> _ABOUT THIS TASK_
The entries below contain a line with "The width and height of the screenshot is (1300, 750)." and a line with "Click the taskbar". Quote exactly those two lines and all lines between them.

Stored data
_ _ _ _ _ _ _

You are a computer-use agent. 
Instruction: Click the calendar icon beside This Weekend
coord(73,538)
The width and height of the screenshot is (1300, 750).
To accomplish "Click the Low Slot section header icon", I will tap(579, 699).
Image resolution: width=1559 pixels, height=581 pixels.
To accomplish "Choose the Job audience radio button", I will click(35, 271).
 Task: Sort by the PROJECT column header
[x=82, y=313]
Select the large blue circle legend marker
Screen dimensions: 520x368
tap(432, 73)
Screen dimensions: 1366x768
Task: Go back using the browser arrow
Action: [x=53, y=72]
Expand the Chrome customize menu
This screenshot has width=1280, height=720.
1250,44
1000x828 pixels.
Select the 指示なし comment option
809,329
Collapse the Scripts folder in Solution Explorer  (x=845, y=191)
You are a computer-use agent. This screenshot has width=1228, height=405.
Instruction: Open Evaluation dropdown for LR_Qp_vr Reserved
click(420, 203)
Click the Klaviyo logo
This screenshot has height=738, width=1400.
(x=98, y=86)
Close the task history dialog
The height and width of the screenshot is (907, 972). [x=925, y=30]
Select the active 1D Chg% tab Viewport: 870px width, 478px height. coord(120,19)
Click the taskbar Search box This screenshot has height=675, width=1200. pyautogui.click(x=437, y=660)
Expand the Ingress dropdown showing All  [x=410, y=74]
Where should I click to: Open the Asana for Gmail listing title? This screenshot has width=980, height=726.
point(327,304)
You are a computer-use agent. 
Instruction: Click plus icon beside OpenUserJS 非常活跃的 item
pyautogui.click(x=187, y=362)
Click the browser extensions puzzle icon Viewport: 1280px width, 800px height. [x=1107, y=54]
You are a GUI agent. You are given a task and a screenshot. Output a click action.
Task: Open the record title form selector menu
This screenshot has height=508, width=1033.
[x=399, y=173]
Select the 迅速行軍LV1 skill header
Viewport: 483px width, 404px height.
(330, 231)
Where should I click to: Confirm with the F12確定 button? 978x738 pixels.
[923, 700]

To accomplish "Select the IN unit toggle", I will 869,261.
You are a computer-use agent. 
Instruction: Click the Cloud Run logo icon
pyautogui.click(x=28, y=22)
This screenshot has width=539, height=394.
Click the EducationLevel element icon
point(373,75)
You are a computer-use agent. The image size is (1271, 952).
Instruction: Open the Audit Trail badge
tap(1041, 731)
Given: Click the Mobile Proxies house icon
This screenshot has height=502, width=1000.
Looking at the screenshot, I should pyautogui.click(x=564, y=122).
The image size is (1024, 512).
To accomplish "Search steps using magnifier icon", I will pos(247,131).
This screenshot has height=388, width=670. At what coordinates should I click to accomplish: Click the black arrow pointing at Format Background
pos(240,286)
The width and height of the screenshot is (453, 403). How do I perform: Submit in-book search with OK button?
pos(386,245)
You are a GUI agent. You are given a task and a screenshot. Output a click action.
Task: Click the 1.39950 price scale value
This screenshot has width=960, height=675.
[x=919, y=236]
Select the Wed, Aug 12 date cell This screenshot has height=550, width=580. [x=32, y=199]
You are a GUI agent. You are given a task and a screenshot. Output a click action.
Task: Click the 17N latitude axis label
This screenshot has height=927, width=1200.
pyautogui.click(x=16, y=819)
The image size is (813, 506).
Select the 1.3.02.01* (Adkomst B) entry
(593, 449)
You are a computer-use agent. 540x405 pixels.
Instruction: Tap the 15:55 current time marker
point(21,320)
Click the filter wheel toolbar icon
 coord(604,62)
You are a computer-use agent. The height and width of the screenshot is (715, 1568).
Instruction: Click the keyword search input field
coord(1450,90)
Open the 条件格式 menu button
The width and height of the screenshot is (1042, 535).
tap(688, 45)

_ _ _ _ _ _ _

> _RESULT OF THE EXERCISE_
The width and height of the screenshot is (1300, 750).
To accomplish "Click the Low Slot section header icon", I will tap(579, 699).
Image resolution: width=1559 pixels, height=581 pixels.
To accomplish "Choose the Job audience radio button", I will click(35, 271).
 Task: Sort by the PROJECT column header
[x=82, y=313]
Select the large blue circle legend marker
Screen dimensions: 520x368
tap(432, 73)
Screen dimensions: 1366x768
Task: Go back using the browser arrow
Action: [x=53, y=72]
Expand the Chrome customize menu
This screenshot has width=1280, height=720.
1250,44
1000x828 pixels.
Select the 指示なし comment option
809,329
Collapse the Scripts folder in Solution Explorer  (x=845, y=191)
You are a computer-use agent. This screenshot has width=1228, height=405.
Instruction: Open Evaluation dropdown for LR_Qp_vr Reserved
click(420, 203)
Click the Klaviyo logo
This screenshot has height=738, width=1400.
(x=98, y=86)
Close the task history dialog
The height and width of the screenshot is (907, 972). [x=925, y=30]
Select the active 1D Chg% tab Viewport: 870px width, 478px height. coord(120,19)
Click the taskbar Search box This screenshot has height=675, width=1200. pyautogui.click(x=437, y=660)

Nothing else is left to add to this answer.